>>>>>

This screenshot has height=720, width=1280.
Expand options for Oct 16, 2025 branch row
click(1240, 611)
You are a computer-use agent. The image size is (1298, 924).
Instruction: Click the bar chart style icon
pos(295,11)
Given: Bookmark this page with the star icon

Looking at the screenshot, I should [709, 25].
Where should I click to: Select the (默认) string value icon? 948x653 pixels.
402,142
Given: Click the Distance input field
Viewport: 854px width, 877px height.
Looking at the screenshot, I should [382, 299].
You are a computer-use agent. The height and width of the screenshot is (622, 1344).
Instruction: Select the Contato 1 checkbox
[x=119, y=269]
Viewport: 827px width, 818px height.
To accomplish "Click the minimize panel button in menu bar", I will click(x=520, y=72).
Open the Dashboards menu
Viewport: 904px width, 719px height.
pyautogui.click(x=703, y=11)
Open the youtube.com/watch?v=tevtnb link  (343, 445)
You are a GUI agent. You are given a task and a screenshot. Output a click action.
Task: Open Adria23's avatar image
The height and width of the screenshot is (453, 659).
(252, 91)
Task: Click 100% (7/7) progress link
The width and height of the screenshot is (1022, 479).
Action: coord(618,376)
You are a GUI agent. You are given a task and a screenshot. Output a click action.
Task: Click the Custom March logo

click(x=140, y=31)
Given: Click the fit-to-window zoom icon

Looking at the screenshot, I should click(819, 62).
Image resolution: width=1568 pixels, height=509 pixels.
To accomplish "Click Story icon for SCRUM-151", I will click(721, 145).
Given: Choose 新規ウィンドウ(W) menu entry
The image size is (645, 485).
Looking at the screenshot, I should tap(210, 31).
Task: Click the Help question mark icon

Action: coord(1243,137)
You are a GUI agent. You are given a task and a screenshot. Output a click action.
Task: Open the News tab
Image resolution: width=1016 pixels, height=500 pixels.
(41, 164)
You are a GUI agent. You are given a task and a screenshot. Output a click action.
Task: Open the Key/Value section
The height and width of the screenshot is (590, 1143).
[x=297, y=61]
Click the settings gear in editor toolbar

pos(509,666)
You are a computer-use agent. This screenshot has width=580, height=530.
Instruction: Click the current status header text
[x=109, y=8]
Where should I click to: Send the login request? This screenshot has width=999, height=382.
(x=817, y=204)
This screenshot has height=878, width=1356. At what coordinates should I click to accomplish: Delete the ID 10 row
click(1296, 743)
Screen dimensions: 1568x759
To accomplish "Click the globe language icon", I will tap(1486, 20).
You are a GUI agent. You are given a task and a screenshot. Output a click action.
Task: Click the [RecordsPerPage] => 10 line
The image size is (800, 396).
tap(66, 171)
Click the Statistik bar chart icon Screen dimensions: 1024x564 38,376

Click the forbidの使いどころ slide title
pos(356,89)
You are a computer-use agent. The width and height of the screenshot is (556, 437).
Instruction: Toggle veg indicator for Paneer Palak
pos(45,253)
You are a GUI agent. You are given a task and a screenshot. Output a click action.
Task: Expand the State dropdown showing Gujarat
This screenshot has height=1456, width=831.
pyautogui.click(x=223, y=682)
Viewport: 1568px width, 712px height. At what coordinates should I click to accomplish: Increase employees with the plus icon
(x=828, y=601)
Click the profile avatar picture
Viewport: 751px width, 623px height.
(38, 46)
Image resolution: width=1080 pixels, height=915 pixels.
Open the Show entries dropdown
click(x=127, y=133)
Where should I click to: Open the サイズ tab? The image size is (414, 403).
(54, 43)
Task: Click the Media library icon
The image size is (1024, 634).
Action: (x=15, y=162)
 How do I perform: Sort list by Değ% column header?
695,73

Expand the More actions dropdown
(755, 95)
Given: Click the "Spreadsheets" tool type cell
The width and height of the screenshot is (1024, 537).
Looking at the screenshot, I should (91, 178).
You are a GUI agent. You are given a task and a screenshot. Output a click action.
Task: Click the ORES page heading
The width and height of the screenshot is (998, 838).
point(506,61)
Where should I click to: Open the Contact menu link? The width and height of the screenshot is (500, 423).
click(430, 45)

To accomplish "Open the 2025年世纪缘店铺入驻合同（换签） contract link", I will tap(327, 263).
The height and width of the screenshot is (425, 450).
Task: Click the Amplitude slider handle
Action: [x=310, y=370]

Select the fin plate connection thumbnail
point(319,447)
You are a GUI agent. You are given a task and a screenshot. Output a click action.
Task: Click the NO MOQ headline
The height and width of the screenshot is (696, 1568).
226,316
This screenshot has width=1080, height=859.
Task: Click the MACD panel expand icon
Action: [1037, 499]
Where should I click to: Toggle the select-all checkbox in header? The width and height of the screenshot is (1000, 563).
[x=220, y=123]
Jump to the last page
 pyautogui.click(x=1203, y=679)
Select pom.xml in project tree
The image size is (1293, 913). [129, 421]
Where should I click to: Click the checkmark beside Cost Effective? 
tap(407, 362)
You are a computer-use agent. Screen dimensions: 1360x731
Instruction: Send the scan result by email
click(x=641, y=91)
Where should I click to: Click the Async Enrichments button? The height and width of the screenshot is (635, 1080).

<<<<<

ASSIGNMENT — Please report every line of the listing that contains the string "dimensions".

TASK ANSWER —
Screen dimensions: 1568x759
Click the Statistik bar chart icon Screen dimensions: 1024x564 38,376
You are a computer-use agent. Screen dimensions: 1360x731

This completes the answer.